Missions à risque, droits bafoués : le cri d’alerte des agents sur le terrain

Un climat de frustration et de colère silencieuse semble s’installer parmi plusieurs policiers engagés dans des missions en dehors de la capitale. Selon des témoignages recueillis sous couvert d’anonymat, des agents déployés dans des zones sensibles telles que Gressier, Mirebalais et l’Artibonite dénoncent des pratiques qu’ils jugent abusives et injustes, notamment en ce qui concerne le paiement de leurs indemnités de mission.

D’après ces sources, il est courant que des policiers restent plusieurs mois consécutifs sur le terrain, dans des conditions difficiles, loin de leurs familles, sans recevoir les compensations financières promises. À leur retour à Port-au-Prince, ils ne percevraient qu’un seul mois de paiement, tandis que les mois restants demeurent impayés, sans explication claire. Pendant ce temps, de nouvelles équipes seraient envoyées en rotation, perpétuant ainsi un système opaque où les fonds alloués aux missions soulèvent de sérieuses interrogations.

« Nous risquons notre vie chaque jour, mais on nous prive de ce qui nous est dû », confie un agent. « Personne ne nous dit où passe cet argent. »

Au-delà des questions financières, les conditions de travail sur le terrain sont également pointées du doigt. Plusieurs témoignages évoquent un manque criant de matériel adéquat et une prise en charge insuffisante en cas de blessure. Certains agents affirment ne pas recevoir les soins nécessaires après avoir été touchés lors d’opérations, accentuant leur sentiment d’abandon par la hiérarchie.

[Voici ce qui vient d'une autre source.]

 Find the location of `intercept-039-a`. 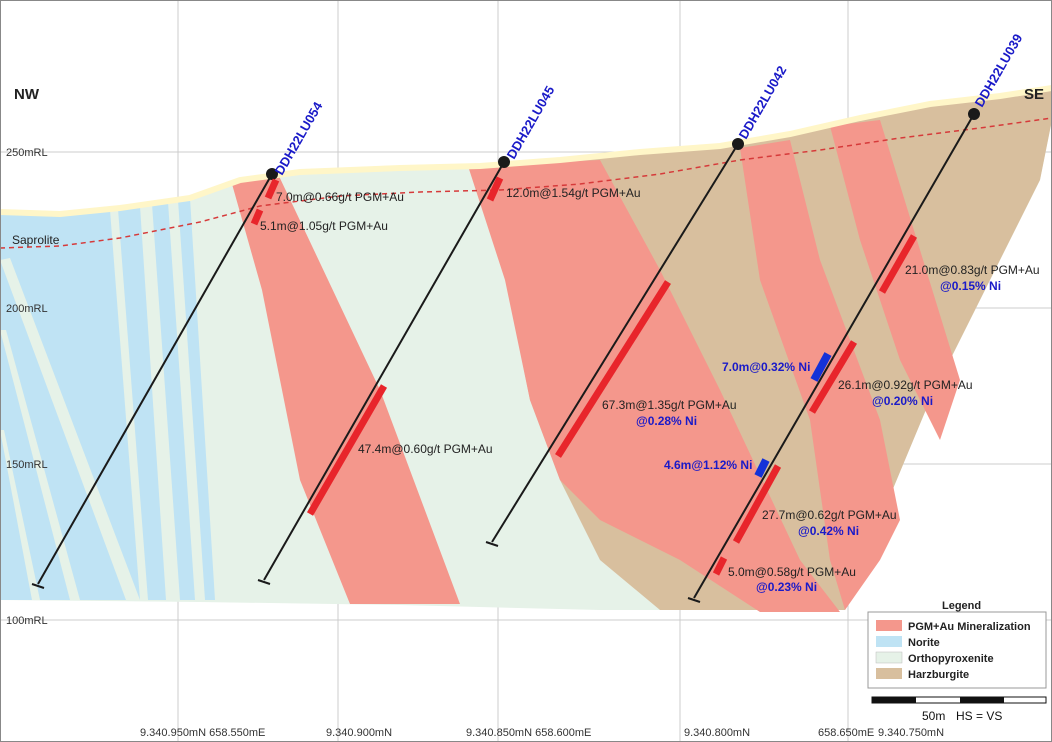

intercept-039-a is located at coordinates (898, 264).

La situation est d’autant plus préoccupante que ces difficultés affectent directement la motivation des troupes. « Il y a encore des policiers engagés et prêts à servir, mais ces abus finissent par miner le moral », explique un policier à notre rédaction.

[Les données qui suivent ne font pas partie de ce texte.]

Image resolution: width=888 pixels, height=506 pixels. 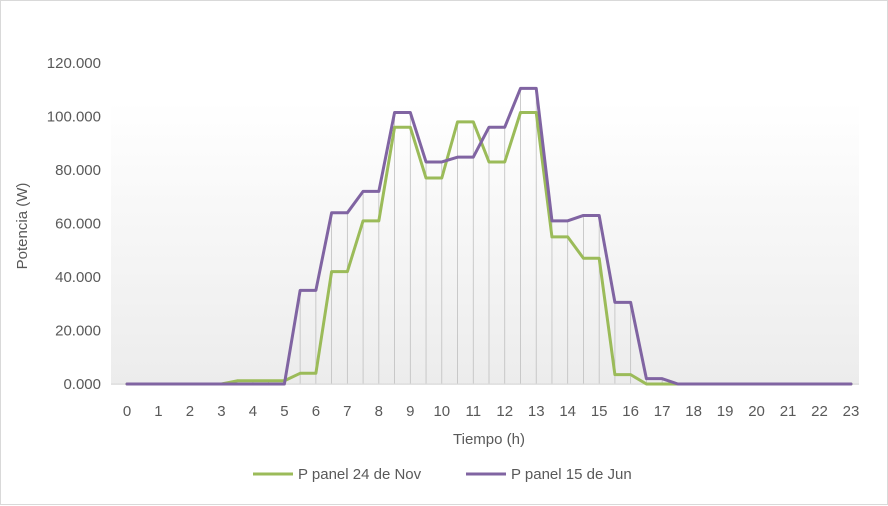 What do you see at coordinates (253, 412) in the screenshot?
I see `x-tick-label: 4` at bounding box center [253, 412].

Par ailleurs, les revendications ne se limitent pas aux indemnités impayées. Les policiers interrogés demandent également justice et réparation pour leurs collègues blessés ou tombés en service, notamment dans le cadre d’attaques récentes ayant visé des unités spécialisées. Ces événements tragiques ont ravivé les critiques sur le manque de soutien institutionnel envers ceux qui sont en première ligne.

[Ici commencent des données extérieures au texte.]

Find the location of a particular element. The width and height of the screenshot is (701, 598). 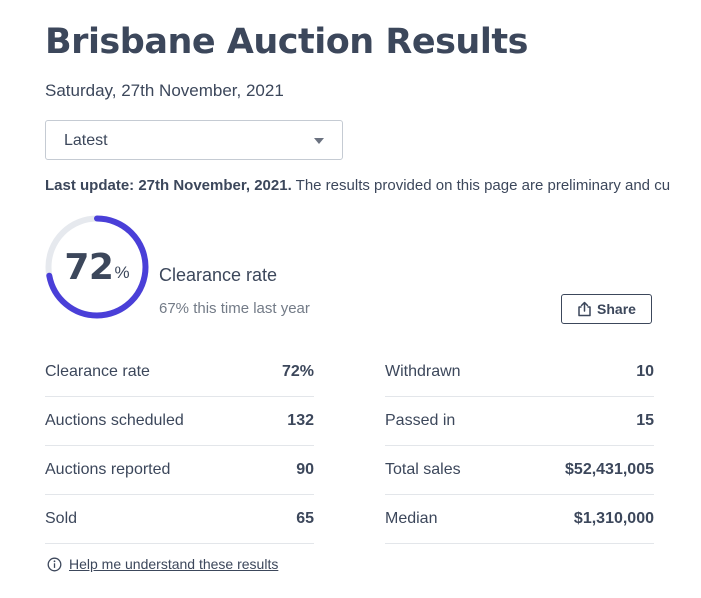

info-icon is located at coordinates (54, 564).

Plusieurs agents encouragent leurs collègues à faire entendre leur voix publiquement afin de dénoncer ces pratiques et d’exiger des changements. Dans ce cas, la solidarité entre policiers est perçue comme un levier essentiel pour faire pression sur les autorités compétentes.

Malgré la gravité des revendications, peu de réponses officielles ont été apportées jusqu’à présent. L’absence de transparence alimente les frustrations et renforce le sentiment d’injustice parmi les agents concernés.

Alors que la situation sécuritaire du pays reste fragile, ces tensions internes pourraient avoir des répercussions importantes sur l’efficacité des opérations sur le terrain. Pour beaucoup, une réforme urgente des conditions de travail et une gestion plus transparente des ressources apparaissent désormais comme des priorités incontournables.